(Entries supplied Opens)
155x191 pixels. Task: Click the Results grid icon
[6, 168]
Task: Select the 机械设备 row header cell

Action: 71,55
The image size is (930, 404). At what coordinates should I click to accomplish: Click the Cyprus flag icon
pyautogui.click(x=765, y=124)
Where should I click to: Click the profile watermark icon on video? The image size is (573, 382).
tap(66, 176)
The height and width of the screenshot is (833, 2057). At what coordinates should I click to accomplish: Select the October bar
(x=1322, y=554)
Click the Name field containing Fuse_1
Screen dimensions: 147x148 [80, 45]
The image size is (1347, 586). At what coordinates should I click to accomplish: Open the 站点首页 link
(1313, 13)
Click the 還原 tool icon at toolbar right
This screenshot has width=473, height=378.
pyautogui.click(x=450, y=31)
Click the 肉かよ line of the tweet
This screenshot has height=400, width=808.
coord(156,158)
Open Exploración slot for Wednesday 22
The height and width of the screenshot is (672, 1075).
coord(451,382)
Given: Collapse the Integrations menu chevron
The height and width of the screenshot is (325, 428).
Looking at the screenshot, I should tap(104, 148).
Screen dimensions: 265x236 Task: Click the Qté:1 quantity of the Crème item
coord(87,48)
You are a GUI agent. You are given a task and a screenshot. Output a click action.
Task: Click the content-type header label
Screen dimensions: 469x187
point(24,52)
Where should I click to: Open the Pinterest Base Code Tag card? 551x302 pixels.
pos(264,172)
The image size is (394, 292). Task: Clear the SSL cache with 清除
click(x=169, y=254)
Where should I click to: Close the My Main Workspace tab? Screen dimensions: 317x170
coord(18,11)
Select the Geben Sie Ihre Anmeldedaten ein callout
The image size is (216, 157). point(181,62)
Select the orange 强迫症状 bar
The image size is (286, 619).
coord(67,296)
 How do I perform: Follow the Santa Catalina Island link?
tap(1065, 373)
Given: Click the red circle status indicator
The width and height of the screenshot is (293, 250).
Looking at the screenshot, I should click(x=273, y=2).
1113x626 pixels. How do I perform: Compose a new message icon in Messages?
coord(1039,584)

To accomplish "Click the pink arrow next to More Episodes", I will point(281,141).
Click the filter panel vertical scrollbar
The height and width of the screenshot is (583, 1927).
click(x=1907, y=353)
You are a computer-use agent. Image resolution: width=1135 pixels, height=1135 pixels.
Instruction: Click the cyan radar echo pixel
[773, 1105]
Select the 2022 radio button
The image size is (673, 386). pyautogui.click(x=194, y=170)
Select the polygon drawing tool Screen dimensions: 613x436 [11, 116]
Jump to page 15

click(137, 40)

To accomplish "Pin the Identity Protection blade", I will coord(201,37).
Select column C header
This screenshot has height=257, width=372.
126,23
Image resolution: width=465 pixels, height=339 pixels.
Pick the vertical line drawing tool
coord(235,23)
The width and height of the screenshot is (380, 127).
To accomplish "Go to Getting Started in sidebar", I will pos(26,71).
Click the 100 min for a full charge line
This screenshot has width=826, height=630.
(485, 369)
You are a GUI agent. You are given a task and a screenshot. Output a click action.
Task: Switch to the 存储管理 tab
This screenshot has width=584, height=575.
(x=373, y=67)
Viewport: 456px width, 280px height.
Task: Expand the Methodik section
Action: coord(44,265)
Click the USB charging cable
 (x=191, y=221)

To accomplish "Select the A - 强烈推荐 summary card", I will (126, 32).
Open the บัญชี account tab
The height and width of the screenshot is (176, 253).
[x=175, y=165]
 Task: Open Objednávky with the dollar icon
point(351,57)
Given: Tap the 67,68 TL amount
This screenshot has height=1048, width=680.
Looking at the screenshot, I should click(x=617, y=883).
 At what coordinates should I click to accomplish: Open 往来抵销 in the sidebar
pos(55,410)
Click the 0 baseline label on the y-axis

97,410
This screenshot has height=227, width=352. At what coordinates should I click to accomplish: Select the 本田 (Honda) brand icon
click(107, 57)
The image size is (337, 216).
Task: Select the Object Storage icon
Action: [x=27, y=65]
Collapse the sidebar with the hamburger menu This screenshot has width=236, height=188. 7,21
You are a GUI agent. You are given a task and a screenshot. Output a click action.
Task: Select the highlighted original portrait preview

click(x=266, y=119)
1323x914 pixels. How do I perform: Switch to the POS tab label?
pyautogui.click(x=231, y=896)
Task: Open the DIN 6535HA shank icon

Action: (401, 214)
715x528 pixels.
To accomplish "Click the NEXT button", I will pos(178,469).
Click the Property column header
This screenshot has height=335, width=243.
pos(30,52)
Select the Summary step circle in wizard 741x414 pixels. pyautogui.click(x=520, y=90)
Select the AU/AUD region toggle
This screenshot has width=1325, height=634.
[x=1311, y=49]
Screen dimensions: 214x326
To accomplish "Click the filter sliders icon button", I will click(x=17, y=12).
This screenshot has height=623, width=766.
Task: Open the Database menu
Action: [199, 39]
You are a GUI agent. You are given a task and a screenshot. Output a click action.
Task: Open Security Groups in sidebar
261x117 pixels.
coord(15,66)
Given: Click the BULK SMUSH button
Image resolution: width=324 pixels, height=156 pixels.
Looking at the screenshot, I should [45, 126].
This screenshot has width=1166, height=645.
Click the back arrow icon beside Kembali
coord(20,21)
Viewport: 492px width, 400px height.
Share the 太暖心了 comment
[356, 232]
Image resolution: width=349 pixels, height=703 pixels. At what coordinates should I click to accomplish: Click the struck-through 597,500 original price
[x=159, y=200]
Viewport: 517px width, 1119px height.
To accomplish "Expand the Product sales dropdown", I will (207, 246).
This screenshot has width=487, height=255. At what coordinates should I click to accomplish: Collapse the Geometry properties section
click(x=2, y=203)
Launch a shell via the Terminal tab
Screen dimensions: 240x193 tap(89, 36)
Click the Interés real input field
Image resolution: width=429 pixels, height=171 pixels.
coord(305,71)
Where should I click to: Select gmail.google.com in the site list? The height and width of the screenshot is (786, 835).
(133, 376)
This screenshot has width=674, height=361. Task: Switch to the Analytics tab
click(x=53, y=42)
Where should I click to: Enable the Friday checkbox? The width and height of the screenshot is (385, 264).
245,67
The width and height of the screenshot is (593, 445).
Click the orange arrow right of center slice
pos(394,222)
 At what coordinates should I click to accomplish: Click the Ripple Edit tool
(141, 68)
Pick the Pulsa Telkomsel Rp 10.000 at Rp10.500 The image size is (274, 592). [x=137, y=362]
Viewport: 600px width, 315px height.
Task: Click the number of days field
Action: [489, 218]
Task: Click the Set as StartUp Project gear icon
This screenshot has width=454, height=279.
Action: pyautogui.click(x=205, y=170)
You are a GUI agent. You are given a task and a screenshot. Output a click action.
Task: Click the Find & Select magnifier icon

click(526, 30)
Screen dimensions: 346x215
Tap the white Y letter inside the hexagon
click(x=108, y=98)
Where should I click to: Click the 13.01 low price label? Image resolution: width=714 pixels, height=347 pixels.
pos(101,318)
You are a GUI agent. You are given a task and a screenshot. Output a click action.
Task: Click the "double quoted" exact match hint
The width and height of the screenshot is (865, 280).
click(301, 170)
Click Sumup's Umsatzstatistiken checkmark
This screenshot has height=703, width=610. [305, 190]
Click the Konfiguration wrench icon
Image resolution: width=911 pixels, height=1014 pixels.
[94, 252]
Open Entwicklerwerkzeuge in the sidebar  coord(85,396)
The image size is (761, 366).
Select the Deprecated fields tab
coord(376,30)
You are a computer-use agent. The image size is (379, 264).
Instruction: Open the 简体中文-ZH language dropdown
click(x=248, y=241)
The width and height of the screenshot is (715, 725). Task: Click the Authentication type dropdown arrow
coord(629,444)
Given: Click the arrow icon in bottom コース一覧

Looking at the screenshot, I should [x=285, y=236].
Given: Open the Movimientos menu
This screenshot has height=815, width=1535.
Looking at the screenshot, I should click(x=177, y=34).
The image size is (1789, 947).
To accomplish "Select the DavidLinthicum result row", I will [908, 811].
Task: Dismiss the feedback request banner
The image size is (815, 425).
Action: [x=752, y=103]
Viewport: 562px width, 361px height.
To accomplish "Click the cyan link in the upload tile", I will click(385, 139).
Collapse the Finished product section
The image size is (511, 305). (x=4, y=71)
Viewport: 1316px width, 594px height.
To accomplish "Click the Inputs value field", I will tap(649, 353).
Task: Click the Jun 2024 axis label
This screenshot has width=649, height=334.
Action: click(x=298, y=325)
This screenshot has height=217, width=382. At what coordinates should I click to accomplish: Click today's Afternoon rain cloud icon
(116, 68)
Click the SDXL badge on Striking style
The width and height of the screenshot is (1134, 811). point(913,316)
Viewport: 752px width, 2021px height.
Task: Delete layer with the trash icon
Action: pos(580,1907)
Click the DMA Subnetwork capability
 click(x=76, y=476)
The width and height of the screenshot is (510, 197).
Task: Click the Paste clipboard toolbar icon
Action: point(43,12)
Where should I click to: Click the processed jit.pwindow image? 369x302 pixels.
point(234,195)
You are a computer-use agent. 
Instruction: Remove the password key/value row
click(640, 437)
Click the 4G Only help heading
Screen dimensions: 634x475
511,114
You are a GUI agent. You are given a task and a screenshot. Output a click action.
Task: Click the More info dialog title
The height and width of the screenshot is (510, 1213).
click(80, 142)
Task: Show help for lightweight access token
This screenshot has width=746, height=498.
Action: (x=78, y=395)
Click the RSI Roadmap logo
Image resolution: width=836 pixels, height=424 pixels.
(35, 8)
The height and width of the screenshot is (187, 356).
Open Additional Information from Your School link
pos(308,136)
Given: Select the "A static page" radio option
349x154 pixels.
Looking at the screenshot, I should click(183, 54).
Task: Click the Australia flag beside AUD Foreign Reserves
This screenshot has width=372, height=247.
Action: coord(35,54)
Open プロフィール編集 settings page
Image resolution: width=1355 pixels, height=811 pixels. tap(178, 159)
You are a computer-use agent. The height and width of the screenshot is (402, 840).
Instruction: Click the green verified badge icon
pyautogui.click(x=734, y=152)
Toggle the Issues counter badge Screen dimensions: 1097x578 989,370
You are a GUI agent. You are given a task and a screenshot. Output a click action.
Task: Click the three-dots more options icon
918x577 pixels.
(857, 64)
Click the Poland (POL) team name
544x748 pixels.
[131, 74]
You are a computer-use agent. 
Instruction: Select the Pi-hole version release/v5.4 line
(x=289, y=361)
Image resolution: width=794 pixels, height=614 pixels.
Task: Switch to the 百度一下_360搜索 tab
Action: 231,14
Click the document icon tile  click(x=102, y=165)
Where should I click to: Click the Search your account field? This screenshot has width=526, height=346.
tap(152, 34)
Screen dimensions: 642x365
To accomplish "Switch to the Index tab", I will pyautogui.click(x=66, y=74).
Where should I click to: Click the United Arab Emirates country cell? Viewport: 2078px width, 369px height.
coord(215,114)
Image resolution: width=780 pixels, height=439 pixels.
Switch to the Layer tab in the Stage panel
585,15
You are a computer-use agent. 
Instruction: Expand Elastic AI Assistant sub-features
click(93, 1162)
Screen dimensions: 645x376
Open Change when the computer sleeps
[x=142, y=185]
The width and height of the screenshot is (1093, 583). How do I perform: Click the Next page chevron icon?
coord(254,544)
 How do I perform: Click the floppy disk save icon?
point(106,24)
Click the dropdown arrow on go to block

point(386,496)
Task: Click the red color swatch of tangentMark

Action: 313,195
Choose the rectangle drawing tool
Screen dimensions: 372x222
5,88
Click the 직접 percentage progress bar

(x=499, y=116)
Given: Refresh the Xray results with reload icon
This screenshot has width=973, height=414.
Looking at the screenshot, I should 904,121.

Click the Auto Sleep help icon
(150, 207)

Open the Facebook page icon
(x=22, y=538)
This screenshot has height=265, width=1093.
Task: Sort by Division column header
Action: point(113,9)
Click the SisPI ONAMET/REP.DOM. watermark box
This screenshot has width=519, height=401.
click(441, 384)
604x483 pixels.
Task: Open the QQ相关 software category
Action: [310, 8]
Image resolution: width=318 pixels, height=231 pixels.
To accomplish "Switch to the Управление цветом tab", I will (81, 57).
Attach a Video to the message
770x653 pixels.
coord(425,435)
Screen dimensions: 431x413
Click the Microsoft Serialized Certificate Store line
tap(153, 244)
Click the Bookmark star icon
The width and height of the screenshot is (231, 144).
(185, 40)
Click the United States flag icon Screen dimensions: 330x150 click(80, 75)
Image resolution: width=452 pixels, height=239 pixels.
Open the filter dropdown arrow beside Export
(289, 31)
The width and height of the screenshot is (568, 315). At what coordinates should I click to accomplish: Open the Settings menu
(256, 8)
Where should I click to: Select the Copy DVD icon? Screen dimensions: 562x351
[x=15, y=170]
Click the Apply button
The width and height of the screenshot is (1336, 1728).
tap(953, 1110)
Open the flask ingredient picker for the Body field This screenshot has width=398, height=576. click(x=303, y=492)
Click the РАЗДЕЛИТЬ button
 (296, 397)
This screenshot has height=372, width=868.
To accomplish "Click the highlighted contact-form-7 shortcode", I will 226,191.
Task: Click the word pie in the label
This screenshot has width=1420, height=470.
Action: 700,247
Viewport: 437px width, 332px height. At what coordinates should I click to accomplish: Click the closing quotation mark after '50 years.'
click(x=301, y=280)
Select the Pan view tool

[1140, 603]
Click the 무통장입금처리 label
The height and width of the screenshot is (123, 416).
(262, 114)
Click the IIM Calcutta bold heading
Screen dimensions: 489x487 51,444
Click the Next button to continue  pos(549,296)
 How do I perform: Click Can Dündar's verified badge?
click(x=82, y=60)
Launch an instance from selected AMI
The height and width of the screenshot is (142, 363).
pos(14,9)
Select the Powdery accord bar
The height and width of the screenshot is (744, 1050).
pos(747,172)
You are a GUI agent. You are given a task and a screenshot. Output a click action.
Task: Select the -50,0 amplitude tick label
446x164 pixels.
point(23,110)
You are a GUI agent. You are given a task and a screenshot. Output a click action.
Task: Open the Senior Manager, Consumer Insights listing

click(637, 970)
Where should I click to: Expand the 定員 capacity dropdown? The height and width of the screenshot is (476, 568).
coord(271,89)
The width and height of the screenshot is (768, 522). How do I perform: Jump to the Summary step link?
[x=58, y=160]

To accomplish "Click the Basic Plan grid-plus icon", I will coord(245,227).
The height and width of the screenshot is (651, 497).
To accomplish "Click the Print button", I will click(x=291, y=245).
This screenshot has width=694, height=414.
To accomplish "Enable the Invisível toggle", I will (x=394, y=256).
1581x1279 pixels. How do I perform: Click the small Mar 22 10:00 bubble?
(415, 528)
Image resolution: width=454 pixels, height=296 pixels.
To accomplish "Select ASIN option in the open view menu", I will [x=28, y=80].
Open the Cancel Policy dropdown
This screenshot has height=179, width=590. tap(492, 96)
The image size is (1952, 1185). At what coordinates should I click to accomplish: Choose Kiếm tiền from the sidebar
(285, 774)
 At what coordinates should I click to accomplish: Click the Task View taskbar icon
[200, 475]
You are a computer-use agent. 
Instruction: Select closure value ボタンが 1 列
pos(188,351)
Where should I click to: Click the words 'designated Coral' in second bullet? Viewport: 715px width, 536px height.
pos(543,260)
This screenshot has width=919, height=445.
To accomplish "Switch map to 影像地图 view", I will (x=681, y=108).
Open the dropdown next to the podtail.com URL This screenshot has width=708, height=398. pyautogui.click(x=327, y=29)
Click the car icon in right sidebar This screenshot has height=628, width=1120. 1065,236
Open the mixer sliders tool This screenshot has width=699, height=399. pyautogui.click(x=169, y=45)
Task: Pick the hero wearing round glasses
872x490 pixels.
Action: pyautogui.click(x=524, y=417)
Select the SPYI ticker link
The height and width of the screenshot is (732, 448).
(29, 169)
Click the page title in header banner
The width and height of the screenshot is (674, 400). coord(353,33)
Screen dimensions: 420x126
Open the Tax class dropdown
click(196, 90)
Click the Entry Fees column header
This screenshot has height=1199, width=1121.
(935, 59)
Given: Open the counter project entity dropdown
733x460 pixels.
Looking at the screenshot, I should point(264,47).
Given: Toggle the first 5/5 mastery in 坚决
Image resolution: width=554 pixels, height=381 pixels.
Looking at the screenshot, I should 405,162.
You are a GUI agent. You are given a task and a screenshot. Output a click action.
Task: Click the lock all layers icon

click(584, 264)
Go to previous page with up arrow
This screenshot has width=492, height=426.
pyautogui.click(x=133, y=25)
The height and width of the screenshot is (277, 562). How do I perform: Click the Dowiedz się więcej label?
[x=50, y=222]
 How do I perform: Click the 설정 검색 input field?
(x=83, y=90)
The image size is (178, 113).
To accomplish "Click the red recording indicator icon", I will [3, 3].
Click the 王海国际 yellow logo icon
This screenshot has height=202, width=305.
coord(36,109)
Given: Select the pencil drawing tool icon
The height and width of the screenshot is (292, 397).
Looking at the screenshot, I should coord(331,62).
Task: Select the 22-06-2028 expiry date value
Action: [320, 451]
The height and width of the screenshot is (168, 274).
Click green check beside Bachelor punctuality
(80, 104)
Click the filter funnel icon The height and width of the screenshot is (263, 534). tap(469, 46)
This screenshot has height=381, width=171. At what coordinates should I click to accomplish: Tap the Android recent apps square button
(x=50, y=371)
(Entries supplied Closes)
**Task prompt**
Among the entries above, the line containing "Image resolution: width=324", the line containing "Screen dimensions: 346x215", and all lines between them are to be restated word for word; nothing else belongs in the reply.

**Task result**
Image resolution: width=324 pixels, height=156 pixels.
Looking at the screenshot, I should [45, 126].
This screenshot has width=1166, height=645.
Click the back arrow icon beside Kembali
coord(20,21)
Viewport: 492px width, 400px height.
Share the 太暖心了 comment
[356, 232]
Image resolution: width=349 pixels, height=703 pixels. At what coordinates should I click to accomplish: Click the struck-through 597,500 original price
[x=159, y=200]
Viewport: 517px width, 1119px height.
To accomplish "Expand the Product sales dropdown", I will (207, 246).
This screenshot has width=487, height=255. At what coordinates should I click to accomplish: Collapse the Geometry properties section
click(x=2, y=203)
Launch a shell via the Terminal tab
Screen dimensions: 240x193 tap(89, 36)
Click the Interés real input field
Image resolution: width=429 pixels, height=171 pixels.
coord(305,71)
Where should I click to: Select gmail.google.com in the site list? The height and width of the screenshot is (786, 835).
(133, 376)
This screenshot has width=674, height=361. Task: Switch to the Analytics tab
click(x=53, y=42)
Where should I click to: Enable the Friday checkbox? The width and height of the screenshot is (385, 264).
245,67
The width and height of the screenshot is (593, 445).
Click the orange arrow right of center slice
pos(394,222)
 At what coordinates should I click to accomplish: Click the Ripple Edit tool
(141, 68)
Pick the Pulsa Telkomsel Rp 10.000 at Rp10.500 The image size is (274, 592). [x=137, y=362]
Viewport: 600px width, 315px height.
Task: Click the number of days field
Action: [489, 218]
Task: Click the Set as StartUp Project gear icon
This screenshot has width=454, height=279.
Action: pyautogui.click(x=205, y=170)
You are a GUI agent. You are given a task and a screenshot. Output a click action.
Task: Click the Find & Select magnifier icon

click(526, 30)
Screen dimensions: 346x215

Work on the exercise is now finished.